● Stored items:
◆ ◆ ◆ ◆

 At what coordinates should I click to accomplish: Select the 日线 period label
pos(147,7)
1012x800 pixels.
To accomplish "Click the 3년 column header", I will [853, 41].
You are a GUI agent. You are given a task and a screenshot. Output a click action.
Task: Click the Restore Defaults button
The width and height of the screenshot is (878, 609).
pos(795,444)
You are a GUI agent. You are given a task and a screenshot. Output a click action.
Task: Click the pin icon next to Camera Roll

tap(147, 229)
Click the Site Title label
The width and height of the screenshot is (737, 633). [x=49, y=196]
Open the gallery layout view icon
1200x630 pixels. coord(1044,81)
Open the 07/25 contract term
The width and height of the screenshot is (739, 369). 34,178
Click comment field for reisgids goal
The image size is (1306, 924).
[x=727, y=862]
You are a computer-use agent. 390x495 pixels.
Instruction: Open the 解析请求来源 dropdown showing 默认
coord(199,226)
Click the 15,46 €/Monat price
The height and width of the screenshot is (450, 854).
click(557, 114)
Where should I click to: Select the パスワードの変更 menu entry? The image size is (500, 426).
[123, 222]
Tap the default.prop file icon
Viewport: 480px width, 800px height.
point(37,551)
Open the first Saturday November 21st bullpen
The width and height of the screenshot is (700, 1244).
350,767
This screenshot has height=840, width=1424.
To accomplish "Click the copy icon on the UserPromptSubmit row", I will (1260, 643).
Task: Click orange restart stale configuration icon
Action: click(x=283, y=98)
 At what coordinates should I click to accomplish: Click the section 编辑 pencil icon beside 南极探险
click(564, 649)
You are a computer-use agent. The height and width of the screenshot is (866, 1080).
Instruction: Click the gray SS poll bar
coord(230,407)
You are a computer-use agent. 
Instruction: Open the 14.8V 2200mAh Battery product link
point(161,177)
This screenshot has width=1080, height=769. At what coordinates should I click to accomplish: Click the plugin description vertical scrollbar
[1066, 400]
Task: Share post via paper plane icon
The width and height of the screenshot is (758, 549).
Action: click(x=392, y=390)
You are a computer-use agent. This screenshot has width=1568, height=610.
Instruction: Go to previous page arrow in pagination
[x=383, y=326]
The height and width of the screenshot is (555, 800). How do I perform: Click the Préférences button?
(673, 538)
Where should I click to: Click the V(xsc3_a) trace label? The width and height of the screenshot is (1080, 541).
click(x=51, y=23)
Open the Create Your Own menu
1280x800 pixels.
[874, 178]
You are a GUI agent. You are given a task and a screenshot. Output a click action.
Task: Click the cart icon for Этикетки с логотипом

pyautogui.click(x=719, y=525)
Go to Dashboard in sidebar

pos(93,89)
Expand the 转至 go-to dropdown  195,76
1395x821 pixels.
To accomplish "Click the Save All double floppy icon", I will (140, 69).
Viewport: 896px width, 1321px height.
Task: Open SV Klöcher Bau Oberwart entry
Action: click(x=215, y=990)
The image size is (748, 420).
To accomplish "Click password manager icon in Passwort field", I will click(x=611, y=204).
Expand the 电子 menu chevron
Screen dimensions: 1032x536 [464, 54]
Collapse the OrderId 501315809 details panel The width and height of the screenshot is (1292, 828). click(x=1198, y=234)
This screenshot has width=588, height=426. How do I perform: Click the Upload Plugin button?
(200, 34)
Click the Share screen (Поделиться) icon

◆ ◆ ◆ ◆

● REQUIRED ACTION: Line count for "Share": state how many lines of the records contain it, and give only the number.

● ANSWER TO THIS PROBLEM: 2